Ransomware attacks declining, but evolving in government, survey shows
Despite what feels a constant deluge of cyberattacks on the public sector, ransomware attacks on government organizations are actually down, according to a report published Wednesday by the cybersecurity firm Sophos.
The State of Ransomware in State and Local Government report found that state and local governments saw a 51% drop in ransomware attacks in 2024. Chester Wisniewski, global field chief technology officer at Sophos, attributed the drop to fewer governments paying ransoms, making them less attractive targets to cybercriminals looking to make a profit.
“Local governments in particular have been one of the most targeted and often one of the most frequent to actually pay ransoms, and I guess the pretty shocking finding in this year’s results is that it’s been reversed,” Wisniewski told StateScoop in a recent interview.
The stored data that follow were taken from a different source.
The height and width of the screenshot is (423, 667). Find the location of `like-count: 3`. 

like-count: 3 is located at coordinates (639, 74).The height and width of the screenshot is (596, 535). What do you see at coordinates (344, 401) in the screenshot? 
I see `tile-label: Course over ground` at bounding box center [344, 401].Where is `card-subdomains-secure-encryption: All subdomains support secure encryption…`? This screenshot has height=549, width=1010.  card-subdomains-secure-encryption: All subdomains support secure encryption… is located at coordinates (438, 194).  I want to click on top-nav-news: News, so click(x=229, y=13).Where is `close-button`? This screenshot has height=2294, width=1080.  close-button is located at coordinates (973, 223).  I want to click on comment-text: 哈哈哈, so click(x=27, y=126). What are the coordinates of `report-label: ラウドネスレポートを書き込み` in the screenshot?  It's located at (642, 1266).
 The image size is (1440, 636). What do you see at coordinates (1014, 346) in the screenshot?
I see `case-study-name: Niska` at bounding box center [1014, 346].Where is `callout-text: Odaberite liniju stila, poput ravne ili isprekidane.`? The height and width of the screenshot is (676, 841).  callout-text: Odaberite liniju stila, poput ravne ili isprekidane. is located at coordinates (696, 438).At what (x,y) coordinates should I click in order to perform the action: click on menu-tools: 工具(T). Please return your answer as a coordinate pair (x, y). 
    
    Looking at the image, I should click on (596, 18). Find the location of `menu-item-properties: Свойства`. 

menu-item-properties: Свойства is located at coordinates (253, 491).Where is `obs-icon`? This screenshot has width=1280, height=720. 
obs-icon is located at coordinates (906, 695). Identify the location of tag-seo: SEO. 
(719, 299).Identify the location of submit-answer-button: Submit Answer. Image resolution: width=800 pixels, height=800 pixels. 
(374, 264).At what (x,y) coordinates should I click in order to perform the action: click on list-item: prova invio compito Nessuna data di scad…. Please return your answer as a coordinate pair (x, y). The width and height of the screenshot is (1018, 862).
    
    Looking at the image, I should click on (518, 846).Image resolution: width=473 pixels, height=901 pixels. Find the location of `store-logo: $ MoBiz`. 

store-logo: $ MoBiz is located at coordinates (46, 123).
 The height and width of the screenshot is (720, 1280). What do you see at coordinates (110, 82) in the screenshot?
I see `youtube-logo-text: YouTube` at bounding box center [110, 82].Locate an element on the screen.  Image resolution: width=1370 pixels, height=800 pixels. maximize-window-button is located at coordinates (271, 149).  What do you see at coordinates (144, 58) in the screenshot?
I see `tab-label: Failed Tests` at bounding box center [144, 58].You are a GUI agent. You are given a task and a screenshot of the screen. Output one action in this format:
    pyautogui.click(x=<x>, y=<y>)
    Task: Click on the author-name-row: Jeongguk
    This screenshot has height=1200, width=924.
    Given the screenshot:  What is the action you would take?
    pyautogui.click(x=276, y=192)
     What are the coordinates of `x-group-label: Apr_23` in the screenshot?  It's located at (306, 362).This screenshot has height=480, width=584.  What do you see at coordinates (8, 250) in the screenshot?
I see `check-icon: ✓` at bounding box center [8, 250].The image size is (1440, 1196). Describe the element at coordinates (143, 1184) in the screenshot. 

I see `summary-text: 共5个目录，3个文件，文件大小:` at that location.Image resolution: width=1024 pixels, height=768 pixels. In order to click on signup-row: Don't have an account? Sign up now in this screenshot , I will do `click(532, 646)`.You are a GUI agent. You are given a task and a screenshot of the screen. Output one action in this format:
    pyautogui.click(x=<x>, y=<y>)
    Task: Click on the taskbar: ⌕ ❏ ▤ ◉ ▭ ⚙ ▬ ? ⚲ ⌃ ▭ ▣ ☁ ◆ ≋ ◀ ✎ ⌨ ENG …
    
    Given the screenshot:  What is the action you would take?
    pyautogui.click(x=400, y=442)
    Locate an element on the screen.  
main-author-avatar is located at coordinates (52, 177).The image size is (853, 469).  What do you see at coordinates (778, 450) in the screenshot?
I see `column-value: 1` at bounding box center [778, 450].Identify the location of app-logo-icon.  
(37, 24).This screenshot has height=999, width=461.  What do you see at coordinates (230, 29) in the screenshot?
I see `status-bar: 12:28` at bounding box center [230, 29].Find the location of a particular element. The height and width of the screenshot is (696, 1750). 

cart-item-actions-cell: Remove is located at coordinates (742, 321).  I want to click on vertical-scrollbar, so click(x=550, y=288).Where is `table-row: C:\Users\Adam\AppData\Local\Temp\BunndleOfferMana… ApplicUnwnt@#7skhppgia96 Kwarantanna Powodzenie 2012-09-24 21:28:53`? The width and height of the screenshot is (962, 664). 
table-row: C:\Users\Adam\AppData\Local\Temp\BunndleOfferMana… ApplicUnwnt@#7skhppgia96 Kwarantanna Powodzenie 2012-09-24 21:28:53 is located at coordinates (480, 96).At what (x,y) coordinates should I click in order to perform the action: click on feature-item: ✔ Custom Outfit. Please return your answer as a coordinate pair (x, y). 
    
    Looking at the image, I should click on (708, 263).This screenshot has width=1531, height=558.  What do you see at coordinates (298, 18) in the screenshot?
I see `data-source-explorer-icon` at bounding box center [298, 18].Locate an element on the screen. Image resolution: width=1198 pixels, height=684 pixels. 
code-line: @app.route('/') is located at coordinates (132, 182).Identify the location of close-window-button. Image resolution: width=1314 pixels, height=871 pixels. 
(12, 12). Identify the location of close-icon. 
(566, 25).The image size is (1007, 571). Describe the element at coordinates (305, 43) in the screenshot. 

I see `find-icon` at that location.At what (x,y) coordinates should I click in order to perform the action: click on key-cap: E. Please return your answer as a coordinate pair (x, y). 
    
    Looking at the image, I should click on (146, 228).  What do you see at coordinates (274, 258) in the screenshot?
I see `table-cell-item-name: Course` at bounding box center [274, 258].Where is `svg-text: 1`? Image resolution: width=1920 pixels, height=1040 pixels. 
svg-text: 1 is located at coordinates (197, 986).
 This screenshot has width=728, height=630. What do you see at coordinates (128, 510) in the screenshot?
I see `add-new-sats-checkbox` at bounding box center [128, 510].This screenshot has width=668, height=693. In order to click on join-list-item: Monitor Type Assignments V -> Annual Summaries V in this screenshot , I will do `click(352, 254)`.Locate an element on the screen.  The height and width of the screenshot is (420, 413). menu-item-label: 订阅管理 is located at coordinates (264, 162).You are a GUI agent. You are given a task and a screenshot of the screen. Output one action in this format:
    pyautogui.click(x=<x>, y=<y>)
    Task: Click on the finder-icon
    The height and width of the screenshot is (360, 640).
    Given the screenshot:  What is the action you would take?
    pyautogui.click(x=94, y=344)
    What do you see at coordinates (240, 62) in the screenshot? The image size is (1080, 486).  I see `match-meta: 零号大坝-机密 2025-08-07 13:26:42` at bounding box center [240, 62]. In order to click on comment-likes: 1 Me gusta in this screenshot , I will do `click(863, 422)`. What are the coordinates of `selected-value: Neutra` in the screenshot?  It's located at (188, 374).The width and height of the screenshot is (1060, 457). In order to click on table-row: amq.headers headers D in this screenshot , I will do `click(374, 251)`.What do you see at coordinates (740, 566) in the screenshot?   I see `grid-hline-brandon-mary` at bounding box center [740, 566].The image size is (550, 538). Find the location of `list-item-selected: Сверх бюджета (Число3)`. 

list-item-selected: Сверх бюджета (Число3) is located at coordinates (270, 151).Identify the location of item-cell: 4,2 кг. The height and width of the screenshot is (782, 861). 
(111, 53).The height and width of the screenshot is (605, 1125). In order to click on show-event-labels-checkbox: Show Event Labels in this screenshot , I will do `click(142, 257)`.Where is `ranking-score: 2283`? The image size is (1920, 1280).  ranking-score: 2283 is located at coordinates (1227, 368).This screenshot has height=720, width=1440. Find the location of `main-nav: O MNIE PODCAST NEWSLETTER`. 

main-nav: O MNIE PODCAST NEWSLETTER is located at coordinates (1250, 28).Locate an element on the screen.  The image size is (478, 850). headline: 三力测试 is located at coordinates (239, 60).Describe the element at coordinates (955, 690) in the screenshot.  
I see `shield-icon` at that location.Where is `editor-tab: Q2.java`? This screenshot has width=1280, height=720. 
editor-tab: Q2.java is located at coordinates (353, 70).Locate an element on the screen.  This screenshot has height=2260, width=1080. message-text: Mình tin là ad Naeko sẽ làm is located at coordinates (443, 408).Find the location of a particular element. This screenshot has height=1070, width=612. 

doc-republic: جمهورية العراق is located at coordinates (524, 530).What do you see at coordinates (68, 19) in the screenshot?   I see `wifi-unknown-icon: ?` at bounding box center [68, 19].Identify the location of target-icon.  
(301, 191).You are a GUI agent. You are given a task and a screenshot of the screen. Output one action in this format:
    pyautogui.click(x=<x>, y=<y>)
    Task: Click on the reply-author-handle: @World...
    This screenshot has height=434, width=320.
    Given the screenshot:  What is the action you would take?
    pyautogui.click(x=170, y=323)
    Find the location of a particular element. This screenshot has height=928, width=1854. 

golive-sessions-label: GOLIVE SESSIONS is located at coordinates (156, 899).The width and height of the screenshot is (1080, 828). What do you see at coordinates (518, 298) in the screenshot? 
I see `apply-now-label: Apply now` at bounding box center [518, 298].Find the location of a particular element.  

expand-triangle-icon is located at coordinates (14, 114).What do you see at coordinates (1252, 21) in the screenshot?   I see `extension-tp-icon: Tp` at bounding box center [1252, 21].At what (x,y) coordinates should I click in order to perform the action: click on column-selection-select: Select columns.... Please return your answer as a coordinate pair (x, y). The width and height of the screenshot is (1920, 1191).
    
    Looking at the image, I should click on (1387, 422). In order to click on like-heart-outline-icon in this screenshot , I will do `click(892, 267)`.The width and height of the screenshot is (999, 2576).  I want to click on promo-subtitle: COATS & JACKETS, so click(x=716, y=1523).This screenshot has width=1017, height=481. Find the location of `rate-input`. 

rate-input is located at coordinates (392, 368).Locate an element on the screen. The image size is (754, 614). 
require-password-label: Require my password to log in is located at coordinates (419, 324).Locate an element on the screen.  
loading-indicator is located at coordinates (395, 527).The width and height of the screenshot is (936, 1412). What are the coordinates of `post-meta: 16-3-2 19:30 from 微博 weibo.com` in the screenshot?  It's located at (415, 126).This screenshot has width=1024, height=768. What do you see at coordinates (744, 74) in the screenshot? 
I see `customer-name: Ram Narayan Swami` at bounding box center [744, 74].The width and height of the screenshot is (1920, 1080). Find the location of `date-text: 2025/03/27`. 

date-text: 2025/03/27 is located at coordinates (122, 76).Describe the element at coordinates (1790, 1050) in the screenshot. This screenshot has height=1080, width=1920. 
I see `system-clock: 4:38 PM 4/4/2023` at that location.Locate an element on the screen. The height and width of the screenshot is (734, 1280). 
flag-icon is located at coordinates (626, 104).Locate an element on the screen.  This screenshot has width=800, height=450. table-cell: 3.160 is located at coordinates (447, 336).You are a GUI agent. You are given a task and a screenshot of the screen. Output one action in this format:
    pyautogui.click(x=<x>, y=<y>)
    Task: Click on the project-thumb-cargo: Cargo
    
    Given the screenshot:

The report anonymously surveyed 5,000 global government IT and cybersecurity leaders. Researchers explored ransom demands and payments, recovery efforts, types of data targeted and how often state and local government organizations receive support from law enforcement to restore services after attacks.
Wisniewski said more municipalities are also getting help from the Cybersecurity and Infrastructure Security Agency to recover from and protect against cyberattacks.
“We don’t hear about the state of Michigan being held ransom, but we do hear about Lancaster, Pennsylvania, and Pensacola, Florida, and those those municipalities have also been getting more help from CISA, [which] may be having an improvement as well,” he said of the decrease in ransomware attacks. “Some of it clearly is awareness amongst those mayors and city councils that cybersecurity has been a problem for their peers, but they’re also getting more support from programs at CISA that are looking at protecting critical infrastructure and government defenses.”
CISA is also often involved in recovery efforts, sending their cybersecurity experts to localities that may not have adequate IT staff.
Although the report found that only 20% of state and local governments surveyed paid ransom demands, the average cost of recovery from ransomware attacks rose to $2.83 million in 2024, more than double the $1.21 million reported in 2023.
Wisniewski said recovery costs increased because attacks are becoming more sophisticated, particularly in targeting system backups.
“In the past, the criminals weren’t as sophisticated about going after backups and deleting them,” he said. “And they’re they’re doing this in efforts to find more ways to force people to pay. They’re getting more destructive, and that destruction costs money.”
Among state and local governments that reported having been hit by ransomware over the past year, 99% said cybercriminals had attempted to compromise their backup data. Half reported the attempts were successful.
However, 98% of ransomware attacks on state and local governments resulted in data encryption, according to the survey, an increase from the 76% encryption rate reported in 2023. This is the highest rate of data encryption of all sectors Sophos studied in 2024.
Wisniewski worried state and local governments will only focus on the decreasing amount of ransomware attacks on their organizations and lessen their cybersecurity efforts. He said now is the time for continued cybersecurity spending to maintain these improvements.
“I feel like the survey is an entry point to a longer investigation,” he said. “If we think that these investments in cybersecurity that we’ve made have reduced [ransomware attacks] by half, then let’s do it again.”